▶ **Task instructions**
For the records below, work out the number of lines holding "screenshot" and reply with only that.

▶ **Source material**

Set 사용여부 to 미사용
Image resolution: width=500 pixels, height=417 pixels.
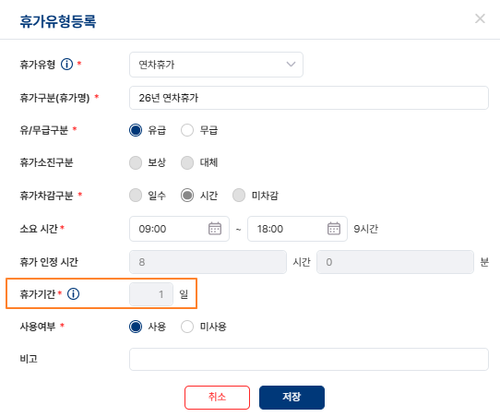click(x=187, y=326)
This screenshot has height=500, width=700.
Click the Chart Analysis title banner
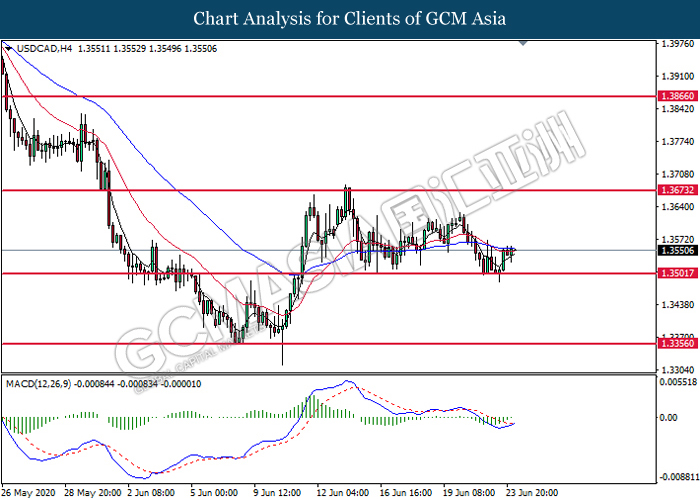click(x=349, y=19)
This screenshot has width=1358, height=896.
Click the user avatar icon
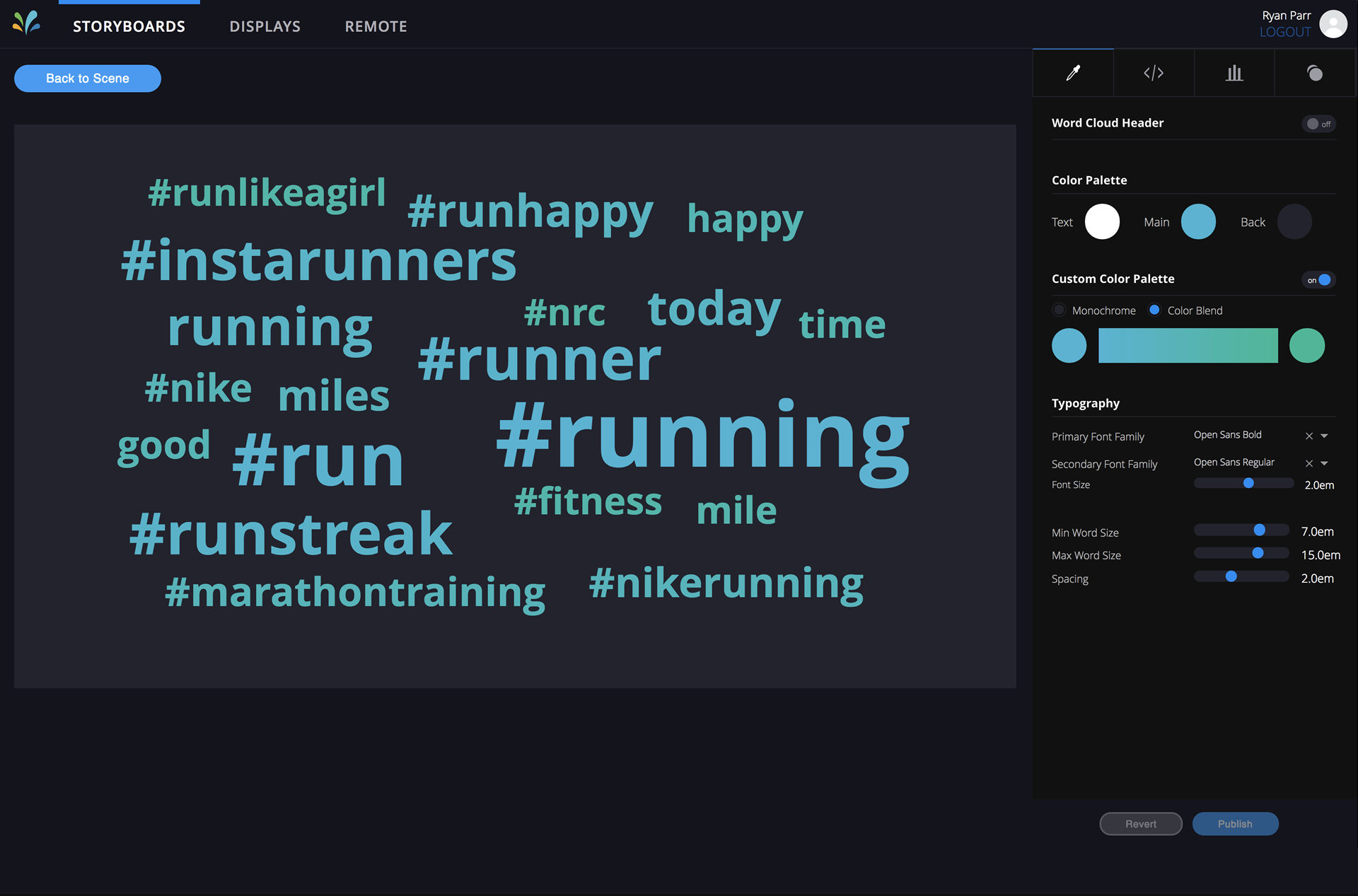click(x=1333, y=23)
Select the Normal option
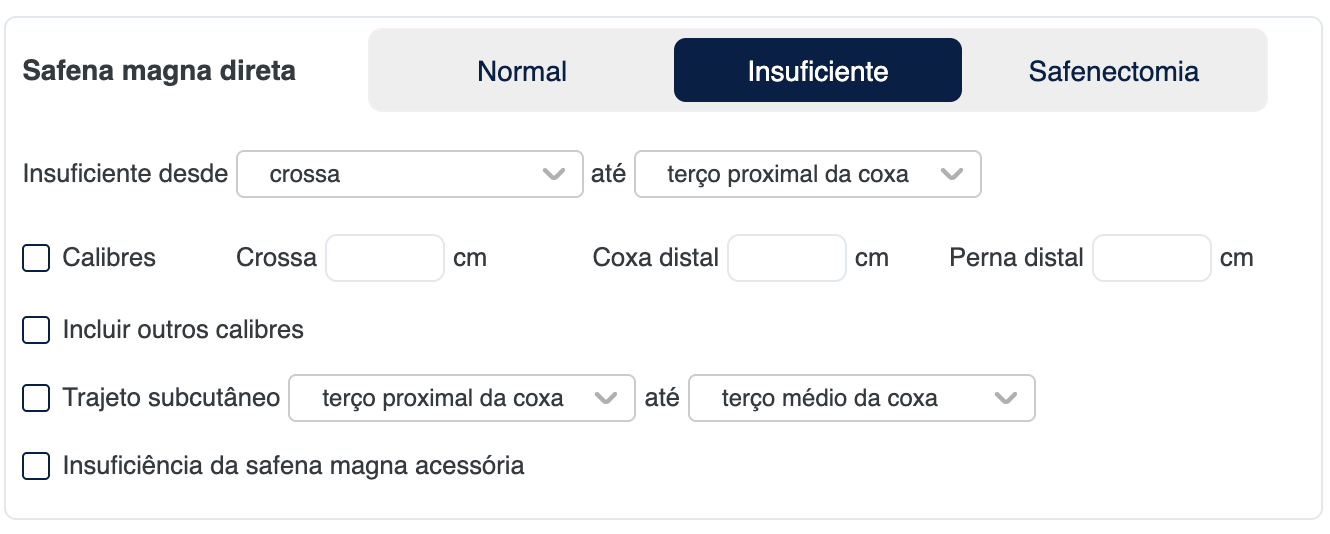Screen dimensions: 1330x534 pos(522,71)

▶ **Output of the exercise**
2